When the Rev. Jason Freyer described branching out from youth ministry to becoming pastor of his own congregation, he described the process as “kind of like match.com.”
“It was something I wasn’t looking for and it totally found me,” he said. “Laboratory Presbyterian gave me call. ‘Come out and interview,’ they said, and I absolutely fell head over heels in love with the place.
“The day I accepted the invitation,” he added, “was the day that COVID shut everything down.”
One might see the word “plague” rather than “pandemic” in the Bible, but the trials and tribulations of disease and how to overcome them are topics that appear in both the Old and New Testaments.
Freyer said his attitude is that one can come across something and treat it either as “an obstacle or an opportunity to see what the needs of the people are in this very different world than we had even six months ago. I’m excited by it, and I’m probably one of the few that are.”
To bid Freyer farewell, his previous congregation, Westminster Presbyterian Church in Upper St. Clair, staged what was billed as a “reverse parade,” with the honoree seated, tossing candy at motorists and passengers, as carloads drove past to say their farewells.
“It wasn’t maybe the send-off I could have hoped for, but the best I could have asked for,” he said. “It’s been an adventure.”
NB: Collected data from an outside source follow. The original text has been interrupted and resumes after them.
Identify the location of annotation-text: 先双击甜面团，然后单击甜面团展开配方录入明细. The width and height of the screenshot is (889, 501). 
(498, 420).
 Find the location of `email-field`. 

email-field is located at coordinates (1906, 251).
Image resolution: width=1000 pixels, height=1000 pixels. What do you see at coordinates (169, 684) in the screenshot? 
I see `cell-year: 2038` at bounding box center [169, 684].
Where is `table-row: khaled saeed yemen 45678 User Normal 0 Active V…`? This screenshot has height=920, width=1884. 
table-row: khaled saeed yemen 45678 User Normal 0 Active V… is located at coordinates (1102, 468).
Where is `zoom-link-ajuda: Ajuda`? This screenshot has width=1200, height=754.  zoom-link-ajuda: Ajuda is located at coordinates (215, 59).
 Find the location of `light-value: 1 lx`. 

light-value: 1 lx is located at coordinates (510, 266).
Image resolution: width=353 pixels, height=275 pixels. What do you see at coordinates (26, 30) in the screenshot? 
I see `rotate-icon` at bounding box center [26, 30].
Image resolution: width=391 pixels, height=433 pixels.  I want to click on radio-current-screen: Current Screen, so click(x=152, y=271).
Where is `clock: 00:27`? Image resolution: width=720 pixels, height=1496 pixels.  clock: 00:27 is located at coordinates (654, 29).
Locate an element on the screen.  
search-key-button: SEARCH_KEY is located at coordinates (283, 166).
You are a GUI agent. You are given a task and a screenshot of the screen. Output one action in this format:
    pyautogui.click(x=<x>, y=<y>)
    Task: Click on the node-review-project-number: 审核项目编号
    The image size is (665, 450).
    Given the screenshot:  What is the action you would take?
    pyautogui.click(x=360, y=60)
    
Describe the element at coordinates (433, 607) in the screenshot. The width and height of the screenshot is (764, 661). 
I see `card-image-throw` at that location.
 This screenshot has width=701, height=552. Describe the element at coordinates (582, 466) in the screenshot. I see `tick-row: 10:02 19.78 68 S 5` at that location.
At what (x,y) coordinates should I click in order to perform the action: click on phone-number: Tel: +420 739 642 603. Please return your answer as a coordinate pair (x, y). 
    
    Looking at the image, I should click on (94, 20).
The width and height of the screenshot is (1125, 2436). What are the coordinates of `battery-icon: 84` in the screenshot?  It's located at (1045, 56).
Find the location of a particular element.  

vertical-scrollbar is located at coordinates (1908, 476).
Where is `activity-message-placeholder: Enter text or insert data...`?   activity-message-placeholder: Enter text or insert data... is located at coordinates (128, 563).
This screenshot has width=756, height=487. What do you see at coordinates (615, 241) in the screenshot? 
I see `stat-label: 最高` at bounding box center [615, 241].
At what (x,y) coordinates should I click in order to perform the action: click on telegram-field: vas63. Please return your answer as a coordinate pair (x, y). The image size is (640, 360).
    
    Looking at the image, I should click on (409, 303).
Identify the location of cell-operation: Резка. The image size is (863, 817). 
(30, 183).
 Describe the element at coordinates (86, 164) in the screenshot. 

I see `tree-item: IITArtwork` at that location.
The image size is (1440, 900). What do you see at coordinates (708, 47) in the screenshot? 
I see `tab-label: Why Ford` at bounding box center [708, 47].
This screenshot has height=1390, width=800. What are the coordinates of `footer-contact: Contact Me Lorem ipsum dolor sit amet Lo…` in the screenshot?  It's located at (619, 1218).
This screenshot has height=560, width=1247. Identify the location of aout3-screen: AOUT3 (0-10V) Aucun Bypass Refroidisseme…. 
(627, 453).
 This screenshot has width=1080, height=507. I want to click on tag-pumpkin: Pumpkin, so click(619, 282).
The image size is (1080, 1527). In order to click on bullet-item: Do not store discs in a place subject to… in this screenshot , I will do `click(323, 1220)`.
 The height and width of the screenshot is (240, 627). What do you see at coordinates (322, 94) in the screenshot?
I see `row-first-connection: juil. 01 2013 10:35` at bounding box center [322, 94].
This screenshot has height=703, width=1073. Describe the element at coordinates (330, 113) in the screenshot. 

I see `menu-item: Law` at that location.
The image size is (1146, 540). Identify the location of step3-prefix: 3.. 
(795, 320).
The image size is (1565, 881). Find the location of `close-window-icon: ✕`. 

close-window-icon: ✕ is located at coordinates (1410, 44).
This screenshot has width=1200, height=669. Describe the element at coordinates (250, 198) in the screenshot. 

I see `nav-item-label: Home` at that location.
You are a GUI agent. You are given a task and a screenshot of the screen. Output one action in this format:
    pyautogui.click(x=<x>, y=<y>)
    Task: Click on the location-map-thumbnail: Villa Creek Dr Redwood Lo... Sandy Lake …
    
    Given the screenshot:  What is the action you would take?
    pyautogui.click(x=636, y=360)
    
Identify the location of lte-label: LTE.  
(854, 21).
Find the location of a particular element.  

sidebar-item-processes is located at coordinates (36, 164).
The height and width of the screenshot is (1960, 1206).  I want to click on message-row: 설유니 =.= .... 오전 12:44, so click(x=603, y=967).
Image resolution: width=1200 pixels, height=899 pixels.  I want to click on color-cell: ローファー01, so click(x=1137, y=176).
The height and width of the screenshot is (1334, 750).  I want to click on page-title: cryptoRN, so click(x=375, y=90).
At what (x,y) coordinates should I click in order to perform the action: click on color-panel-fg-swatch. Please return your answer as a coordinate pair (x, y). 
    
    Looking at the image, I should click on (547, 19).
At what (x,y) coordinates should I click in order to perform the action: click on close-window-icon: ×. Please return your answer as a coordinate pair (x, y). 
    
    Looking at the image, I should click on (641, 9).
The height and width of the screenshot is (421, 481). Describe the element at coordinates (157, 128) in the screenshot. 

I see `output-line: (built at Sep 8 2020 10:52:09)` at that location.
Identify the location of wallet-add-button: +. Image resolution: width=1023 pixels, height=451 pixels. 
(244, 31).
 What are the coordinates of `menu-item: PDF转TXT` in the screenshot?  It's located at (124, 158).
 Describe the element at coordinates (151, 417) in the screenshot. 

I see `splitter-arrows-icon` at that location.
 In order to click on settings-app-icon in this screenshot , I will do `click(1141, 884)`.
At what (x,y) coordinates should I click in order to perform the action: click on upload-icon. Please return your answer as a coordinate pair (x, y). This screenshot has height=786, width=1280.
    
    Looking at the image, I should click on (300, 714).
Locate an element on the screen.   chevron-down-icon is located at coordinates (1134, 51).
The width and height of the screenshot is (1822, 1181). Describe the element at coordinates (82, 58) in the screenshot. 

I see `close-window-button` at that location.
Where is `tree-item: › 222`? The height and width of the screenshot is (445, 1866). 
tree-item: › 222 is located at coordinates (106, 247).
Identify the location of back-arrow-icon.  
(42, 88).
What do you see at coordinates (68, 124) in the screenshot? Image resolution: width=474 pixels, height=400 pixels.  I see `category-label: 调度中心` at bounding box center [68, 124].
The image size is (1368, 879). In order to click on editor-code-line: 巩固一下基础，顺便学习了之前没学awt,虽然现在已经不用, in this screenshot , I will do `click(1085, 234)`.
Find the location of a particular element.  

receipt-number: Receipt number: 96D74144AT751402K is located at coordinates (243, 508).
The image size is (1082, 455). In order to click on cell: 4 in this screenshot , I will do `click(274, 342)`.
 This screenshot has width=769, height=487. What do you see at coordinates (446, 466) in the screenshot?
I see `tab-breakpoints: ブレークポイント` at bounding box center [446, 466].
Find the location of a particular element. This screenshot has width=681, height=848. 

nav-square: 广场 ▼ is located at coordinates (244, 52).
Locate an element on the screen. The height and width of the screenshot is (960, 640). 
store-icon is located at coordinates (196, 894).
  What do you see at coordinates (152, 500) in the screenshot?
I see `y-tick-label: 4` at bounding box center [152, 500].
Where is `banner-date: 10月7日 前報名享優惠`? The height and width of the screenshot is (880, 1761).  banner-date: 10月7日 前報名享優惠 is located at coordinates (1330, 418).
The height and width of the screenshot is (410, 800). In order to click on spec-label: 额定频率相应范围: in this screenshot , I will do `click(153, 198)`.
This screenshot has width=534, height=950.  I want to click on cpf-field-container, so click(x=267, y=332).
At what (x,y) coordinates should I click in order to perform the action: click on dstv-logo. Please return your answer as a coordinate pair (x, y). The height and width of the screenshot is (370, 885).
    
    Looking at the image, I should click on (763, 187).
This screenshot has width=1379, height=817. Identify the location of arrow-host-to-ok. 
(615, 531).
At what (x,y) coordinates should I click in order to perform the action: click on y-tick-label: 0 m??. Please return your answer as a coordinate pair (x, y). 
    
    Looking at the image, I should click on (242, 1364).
Freyer, 37, said he doesn’t believe youth ministers “age out” of the assignment. He said “There’s no real age limit,” but there comes a time when a person prefers not to sleep on plywood bunk beds or bed down in a sleeping bag on a hard floor during retreats and mission trips.
The word is that he arrived for his job interview at Westminster on a bicycle and sporting tattoos. One version of this story even has him with purple hair.
He became Westminster’s sixth youth pastor in five years, but ended up sticking around much longer than his predecessors. He studied at Pittsburgh Theological Seminary and was ordained in 2016.
In his “Biking Viking” blog post, he described himself during his arrival at the seminary as “a young punk.”
Freyer regularly bicycled from his home in Bethel Park to Westminster, and he might try making the commute that way to Laboratory, which is in a South Strabane Township neighborhood also known as “Pancake.”
He and his wife, Sarah, are the parents of twin sons, Joshua and Julian. Joshua’s a Biblical name, and Julian’s namesake is both a musician in his own right and the offspring of the late Beatle John Lennon. In that vein, a Pittsburgh newspaper headline on a feature story described Freyer’s music ministry to high school youth in 2009 with the words, “Rock on.”
Laboratory Presbyterian, with about 80 members, is much smaller than his previous parish.
Interviewed last week, he preached his first regular sermon at Laboratory Presbyterian Aug. 9.
“This is Day One,” he said Aug. 6 as he began to learn “where the congregation is and where they’d like to grow. In terms of personal growth and spiritual growth, I’d like to settle in, see what folks need here and take it from there.”